Code Example: Safe Data Access

using System;
using System.Threading.Tasks;

class SafeContinuation
{
static void Main()
{
Task<string> fetchData = Task.Run(() => {
// Simulating a failure during data retrieval
throw new TimeoutException("Database connection timed out.");
return "Sensitive Data";
});

fetchData.ContinueWith(antecedent =>
{
if (antecedent.IsFaulted)
{
// Accessing Exception property is safe here
Console.WriteLine($"Log: Task failed with {antecedent.Exception.InnerException.Message}");
}
else if (antecedent.IsCanceled)
{
Console.WriteLine("Log: Task was canceled by the user.");
}
else
{
// Only access Result if we are certain it succeeded
Console.WriteLine($"Data received: {antecedent.Result}");
}
});

Console.ReadLine();
}
}

Strategy 2: Conditional Continuations

Instead of manually checking statuses inside the delegate, you can use TaskContinuationOptions to tell the TPL only to run the continuation if a specific condition is met.

Filtering by Outcome

OptionExecution Logic
OnlyOnRanToCompletionRuns only if the antecedent succeeded.
NotOnFaultedRuns only if the antecedent did NOT throw an error.
OnlyOnFaultedRuns only if the antecedent threw an error (Error Handler).
OnlyOnCanceledRuns only if the antecedent was canceled (Cleanup).

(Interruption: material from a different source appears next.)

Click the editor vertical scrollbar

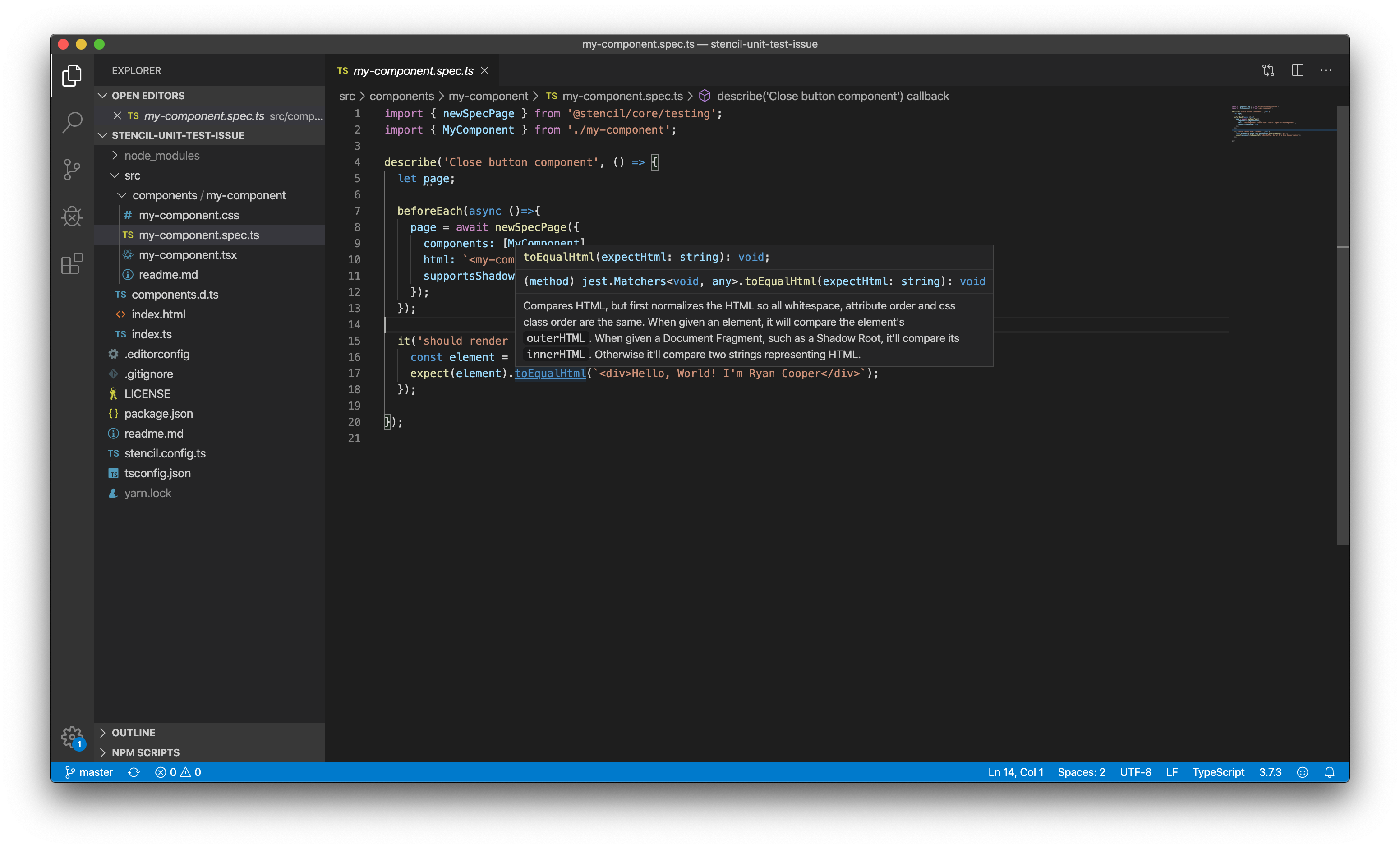[x=1342, y=398]
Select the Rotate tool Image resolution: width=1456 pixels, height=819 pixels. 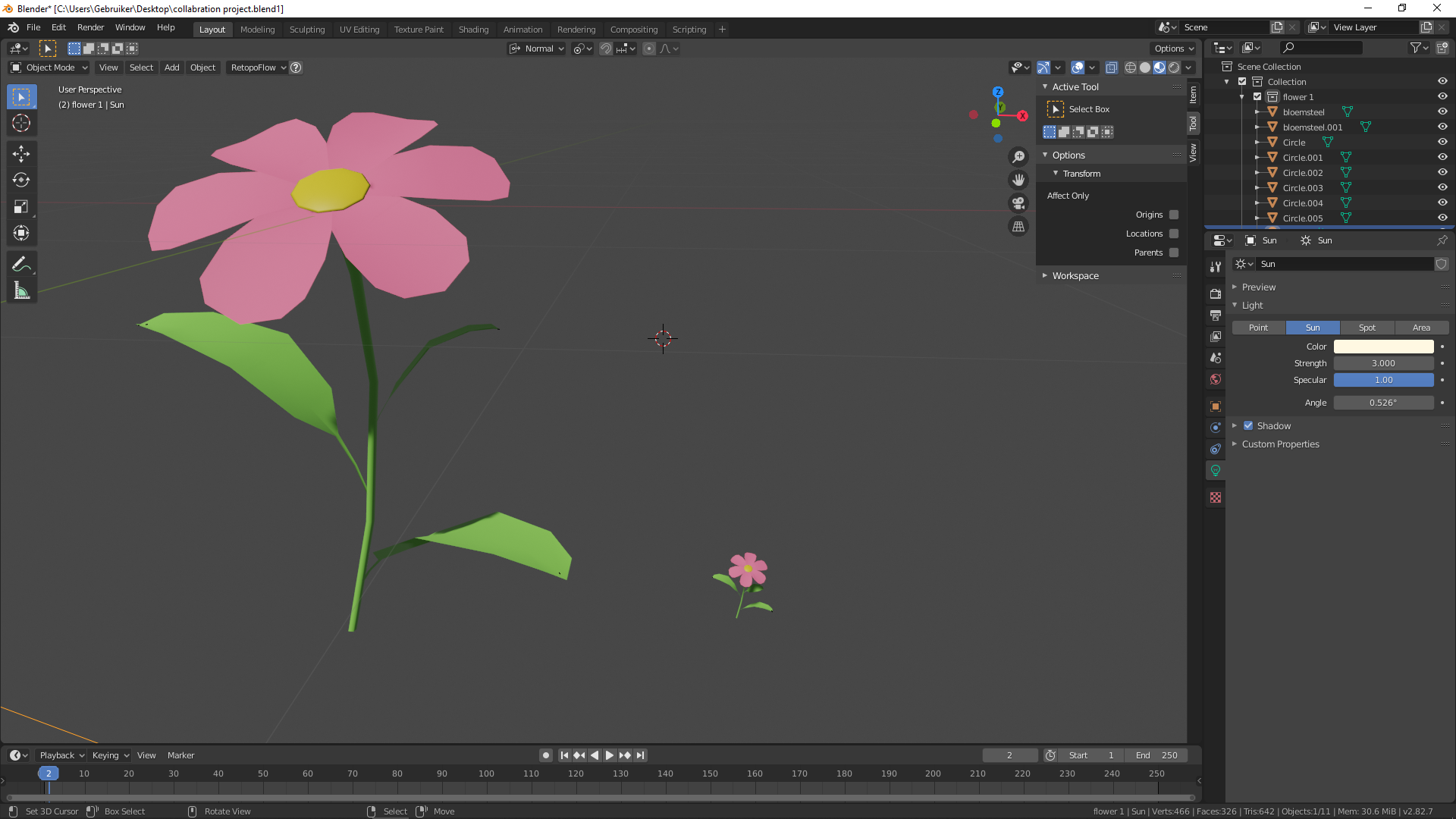coord(21,180)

OnlyOnRanToCompletion vs. NotOnFaulted

The fundamental difference lies in how they treat a Canceled task status:

  1. OnlyOnRanToCompletion: This is the strictest option. The continuation triggers only if the antecedent finishes its work successfully. If the task is either faulted (exception) or canceled, the continuation is ignored.
  2. NotOnFaulted: This is a broader filter. It triggers as long as the antecedent did not throw an unhandled exception. This includes tasks that were successful and tasks that were canceled.

Task Outcome Matrix

Antecedent StatusOnlyOnRanToCompletionNotOnFaulted
RanToCompletion (Success)✅ Runs✅ Runs
Faulted (Exception)❌ Skips❌ Skips
Canceled❌ Skips✅ Runs

Practical Example: The Cancellation Scenario

In the following example, we explicitly cancel a task. You will see that the "NotOnFaulted" continuation still executes, while the "OnlyOnRanToCompletion" one does not.

using System;
using System.Threading;
using System.Threading.Tasks;

class NuanceExample
{
static void Main()
{
var cts = new CancellationTokenSource();
CancellationToken token = cts.Token;

// Create a task that will be canceled immediately
Task antecedent = Task.Run(() =>
{
Console.WriteLine("Task started...");
token.ThrowIfCancellationRequested();
}, token);

// This will NOT run because the task was canceled (not successful)
antecedent.ContinueWith(t =>
Console.WriteLine("--- OnlyOnRanToCompletion: I will NOT run."),
TaskContinuationOptions.OnlyOnRanToCompletion);

// This WILL run because the task is Canceled, and Canceled is "Not Faulted"
antecedent.ContinueWith(t =>
Console.WriteLine("--- NotOnFaulted: I am running even though it was canceled!"),
TaskContinuationOptions.NotOnFaulted);

// Trigger the cancellation
cts.Cancel();

try { antecedent.Wait(); } catch { }
// Brief pause to allow continuations to finish printing
Thread.Sleep(500);
Console.WriteLine("Main thread finished.");
}
}

Which one should you use?

  1. Use OnlyOnRanToCompletion when the continuation depends on a valid result (e.g., saving data to a database that was calculated in the antecedent). If the task was canceled, you likely don't have a result to save.
  2. Use NotOnFaulted when you want to perform cleanup or trigger a subsequent step that should happen regardless of whether the work was finished or just stopped, as long as no "real" error (exception) occurred.